С одной стороны, душа занята жизненно важными вопросами, мыслями о том, как люди думают, чувствуют, ведут себя в разных внешних и внутренних обстоятельствах, как они решают свои проблемы и находят способы их решения, а вовсе не поглощена самими органами и функциями, с помощью которых они это совершают. С другой стороны, душа все время размышляет о духе и смысле человеческой жизни, что вовсе не исчерпывается историей и тем или иным комплексом идей. Так что душевное переживание не сконцентрировано на тех аспектах нашего «Я», которые поставляют чувственные восприятия или же формируют понятийные схемы. Весьма важно всякий раз осознавать различие между психическими состояниями и психологическим (душевным) переживанием, что в некоторой степени аналогично различию между физическим объектом и чувственными данными о нем, суждением и умозаключением о предмете.

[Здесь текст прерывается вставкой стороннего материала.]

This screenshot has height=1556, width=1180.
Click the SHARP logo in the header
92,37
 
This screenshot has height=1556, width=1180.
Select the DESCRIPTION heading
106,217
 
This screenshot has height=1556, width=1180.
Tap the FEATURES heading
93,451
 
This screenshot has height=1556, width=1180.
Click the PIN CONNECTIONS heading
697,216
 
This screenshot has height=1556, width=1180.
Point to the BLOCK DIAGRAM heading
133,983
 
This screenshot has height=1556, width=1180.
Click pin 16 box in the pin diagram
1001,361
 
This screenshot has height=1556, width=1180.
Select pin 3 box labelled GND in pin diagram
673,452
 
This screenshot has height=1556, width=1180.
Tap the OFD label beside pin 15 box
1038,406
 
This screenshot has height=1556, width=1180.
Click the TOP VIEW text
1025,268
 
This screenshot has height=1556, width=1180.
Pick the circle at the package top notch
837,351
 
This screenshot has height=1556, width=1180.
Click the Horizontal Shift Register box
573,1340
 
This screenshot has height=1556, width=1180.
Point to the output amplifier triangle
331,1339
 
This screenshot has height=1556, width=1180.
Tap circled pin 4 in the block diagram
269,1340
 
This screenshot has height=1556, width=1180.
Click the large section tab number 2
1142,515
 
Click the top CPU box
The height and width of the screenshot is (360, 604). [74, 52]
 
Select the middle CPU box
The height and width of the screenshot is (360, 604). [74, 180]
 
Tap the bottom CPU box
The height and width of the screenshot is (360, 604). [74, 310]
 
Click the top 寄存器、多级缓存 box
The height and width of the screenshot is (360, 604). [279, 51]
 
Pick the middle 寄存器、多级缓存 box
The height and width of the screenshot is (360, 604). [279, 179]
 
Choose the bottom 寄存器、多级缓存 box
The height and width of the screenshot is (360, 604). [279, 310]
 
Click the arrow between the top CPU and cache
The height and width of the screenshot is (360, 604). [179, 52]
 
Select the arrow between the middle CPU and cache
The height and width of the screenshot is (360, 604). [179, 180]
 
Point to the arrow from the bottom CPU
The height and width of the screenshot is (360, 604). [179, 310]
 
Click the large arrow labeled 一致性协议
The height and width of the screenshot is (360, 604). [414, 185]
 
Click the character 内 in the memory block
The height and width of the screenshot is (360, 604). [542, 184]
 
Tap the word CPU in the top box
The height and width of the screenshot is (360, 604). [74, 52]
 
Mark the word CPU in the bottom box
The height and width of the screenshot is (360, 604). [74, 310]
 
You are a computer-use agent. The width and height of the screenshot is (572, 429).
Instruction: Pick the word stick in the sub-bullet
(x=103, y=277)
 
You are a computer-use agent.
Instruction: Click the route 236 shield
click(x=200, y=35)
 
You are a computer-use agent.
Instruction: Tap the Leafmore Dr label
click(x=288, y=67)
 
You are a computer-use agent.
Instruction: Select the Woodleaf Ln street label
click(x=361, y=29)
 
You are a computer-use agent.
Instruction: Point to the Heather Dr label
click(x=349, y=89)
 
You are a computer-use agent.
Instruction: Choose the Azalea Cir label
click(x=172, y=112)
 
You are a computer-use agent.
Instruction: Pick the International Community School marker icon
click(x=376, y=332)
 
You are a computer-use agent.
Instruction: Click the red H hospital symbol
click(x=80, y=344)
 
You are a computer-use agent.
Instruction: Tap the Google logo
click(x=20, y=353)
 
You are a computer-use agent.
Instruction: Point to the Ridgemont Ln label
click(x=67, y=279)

Психическое состояние в этом контексте, в весьма общем виде, может быть охарактеризовано как состояние разума вне зависимости от того, каким путем оно получено. Упавший малыш, обучающийся ходьбе, может горько заплакать, но может и спокойно попытаться подняться и двинуться дальше, в зависимости от поведения матери, находящейся рядом. (Именно в момент написания этих строк на улице раздался плач ребенка. Очередная синхрония.)
Душевное переживание может быть спровоцировано любым психическим состоянием. Но душевное переживание вовсе не гарантирует подобный исход психическому состоянию. Тот факт, что нечто было душевно пережито, может с не меньшим успехом выразиться вербально, телесно или на психосоматическом уровне. Здесь мы подходим к различным соотношениям между внутренней жизнью и ее внешним выражением. Человек с очень богатой фантазией может оказаться весьма бедным по глубине душевного переживания, и не будет преувеличением сказать, что он человек, бедный душой. Соответственно, богатый душой, глубоко переживающий, душевный человек может совершенно не обладать никакой фантазией.
Возьмем другое соотношение. Человек вел весьма активную внешнюю жизнь, полную приключений, и имел в ней большой успех, но это вовсе не является необходимым условием того, что данное лицо прожило эту (в конкретных и соответствующих аспектах и проявлениях) жизнь душевно насыщенно: качество и глубина его душевной жизни не соответствуют его внешней активности. С другой стороны, человек, проведший свою жизнь в келье монастыря или в тюрьме, может оказаться богатым по душевному складу, глубоко насыщенным душевными переживаниями, что совершенно не означает, что он проводил время, сберегая свои фантазии или конспектируя прочитанные и изученные трактаты.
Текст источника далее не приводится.